Doing a mock up on a last isn’t something that can be shown either. Powder coat the last put it in a suitcase with 20 others for your line and ship them across the country and back, I’ll bet (and I’m not much of a betting guy) they get pretty scuffed up. Now do that 10 more times and you’ve got about a seasons worth of travel. It just wouldn’t be cost effective. Besides if you are working with a factory, why not let them get it as right as possible? Cutting dies have to be made, materials checked and ordered, all this stuff takes time anyways I don’t think you would gain much.

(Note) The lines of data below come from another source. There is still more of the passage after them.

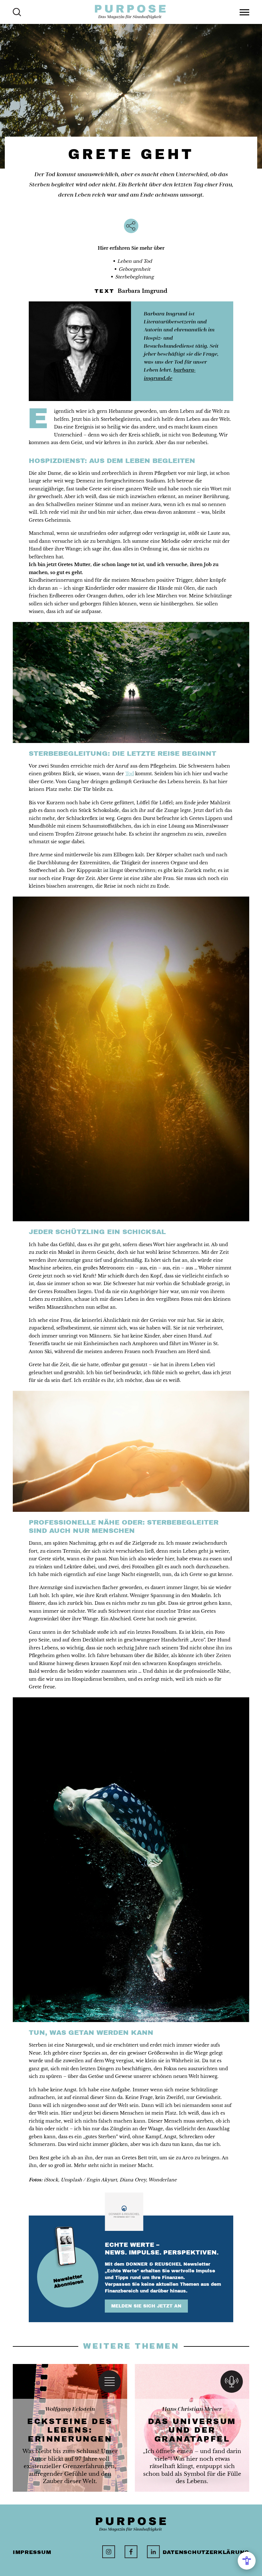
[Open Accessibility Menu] (247, 2561)
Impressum (32, 2552)
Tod (129, 774)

Between production and retail a lot happens. If you mean the ordering and shipping dynamic, nothing too complicated. Basically they place orders with you, you let the factory know then the factory sends you an ETD, you haggle over this to get it for your customer ASAP. The shoes get made, shipped to your warehouse so you can do a spot check if you’ve got the time, then shipped out. If the order is big enough and you’re confident in both factory and buyer, you can arrange with them to ship direct from the delivery port. If you’re going to do that, you should have your developer send you a few pairs pulled from the production line just in case anything is wrong.
As for doing shoes in the Eurozone I was talking to someone a couple weeks ago and he mentioned doing small runs of casual injected molded sneakers in Spain and Portugal. We did not discuss much beyond that but he had success with it.
EITHER WAY, I hope it works well for you!